Be honest, when you hear the words “Girl Scouts”, what’s the first image that pops into your head? Selling cookies door-to-door? Hand-sewn badges? Or maybe singing songs around a campfire? All these things are part of Girl Scouts lore, but the purpose and history of the organization go far deeper. The mission of the Girl Scouts of the USA is to teach members to unleash their inner G.I.R.L, which stands for Go-getter, Innovator, Risk-taker, Leader.
The USA Girl Scouts Overseas – Paris (USAGSO-Paris) branch has been active since 1949 and is particularly focused on cross-cultural learning opportunities, helping girls from ages 5 to 18 to grasp important global issues. The organization is part of WAGGGS, the World Association of Girl Scouts and Girl Guides, which includes the Fédération de Scoutisme Français, or French Scouts.
Unlike many French troops, which are usually (but not always) geared towards a certain religion, Girls Scouts are non-denominational. The Paris chapter is open to all nationalities, although girls must be fluent English-speakers to join. For Anglophone parents raising their daughters far from home, becoming part of the Girl Scouts gives them the opportunity to meet other international families and share a piece of their home culture with their children.

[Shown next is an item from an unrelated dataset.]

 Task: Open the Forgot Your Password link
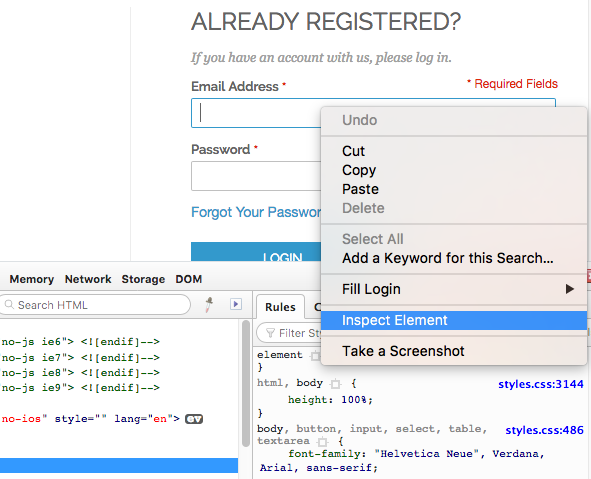(256, 212)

“USAGSO – Paris helps give girls the power, inspiration, and resources to make a positive impact on the world.”
– Rebecca Dinari, USAGO-Paris
A progressive organization since its founding over 100 years ago by Juliette Gordon Low — in the 1950s, Martin Luther King Jr. described the organization as “a force for desegregation” — the Girls Scouts have been able to keep up with the times in a way their male counterparts, the Boy Scouts of America, haven’t always. Just recently, a Cub Scout was excluded from his troop for asking his state representative a question about gun control. Supporting young girls to develop their full potential as leaders and active citizens of the world is a central tenet of WAGGGS.

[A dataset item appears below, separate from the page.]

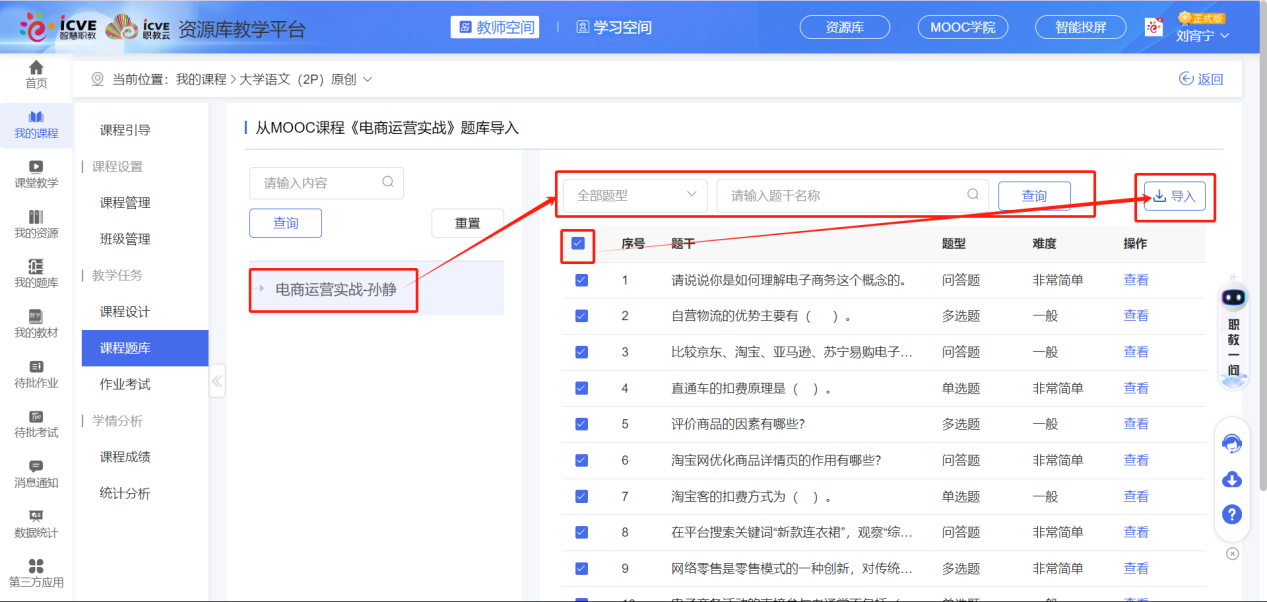The image size is (1267, 602).
Task: Toggle the select-all checkbox in table header
Action: click(x=578, y=243)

As the Girl Scouts website puts it, by enrolling your daughter, “She’ll be inspired to discover her talents and passions in a safe and supportive all-girl setting. She’ll join with other Girl Scouts and people in her community—and together, they’ll take action to change the world.”
“Leadership means being responsible for what you say and do, being courageous and helpful, but most of all standing up for what you believe in. To me being a leader doesn’t only mean knowing what to do by yourself, it also means helping others reach their goals.” – Jasmine Dinari, 15, Paris
Monthly Girl Scout meetings are organized around activities that contribute to earning specific badges and awards. These days, they are mainly focused on STEM (science, technology, engineering, math) activities, entrepreneurship or community service projects, such as first aid training, visiting senior centers or creating a program to buy birthday gifts for refugees. These projects are initiated and implemented by the girls themselves, with the older scouts passing along what they’ve learned to the younger ones.
“I like being able to help others through the Girl Scout community, as well as the feeling of sisterhood when I’m with other Girl Scouts. Everyone is super supportive and inspiring, it’s amazing to be part of a community like this.” – Mira Dinari, 13, Paris
“One of the best things I’ve done is learn the Girl Scout Promise in sign language to teach it to younger scouts. I enjoyed sharing something I learned with others and in the process, I became more aware of those around me who have communication disabilities and who need to use sign language to function in their daily lives.” – Isabella Watson, 10, Paris
While these community projects are an essential part of Girl Scouts, so are all the fun family-oriented activities such as Campout, an honest-to-goodness overnight camping trip complete with hikes, s’mores and scary stories, or Founder’s Day Songfest, where each troop prepares a song in honor of Juliette Gordon Low’s birthday. And while France-based troops, unfortunately, can’t sell cookies door-to-door due to French regulations, they otherwise get the same bonding and learning experiences as any other Girl Scout anywhere in the world.
“Girl Scouts is for me a chance to spend a privileged moment with my daughter while sharing a connection from my own childhood. It’s an important balance to the French education and culture she’s receiving.” – Sharon Moore, Troop Leader, Paris
So if you’re looking for an activity for your daughter that will build her confidence, teach her leadership skills and help make the world a better place, look no further than the Girl Scouts. And if you get a line on those fabulous Thin Mint cookies, be sure to pass it on!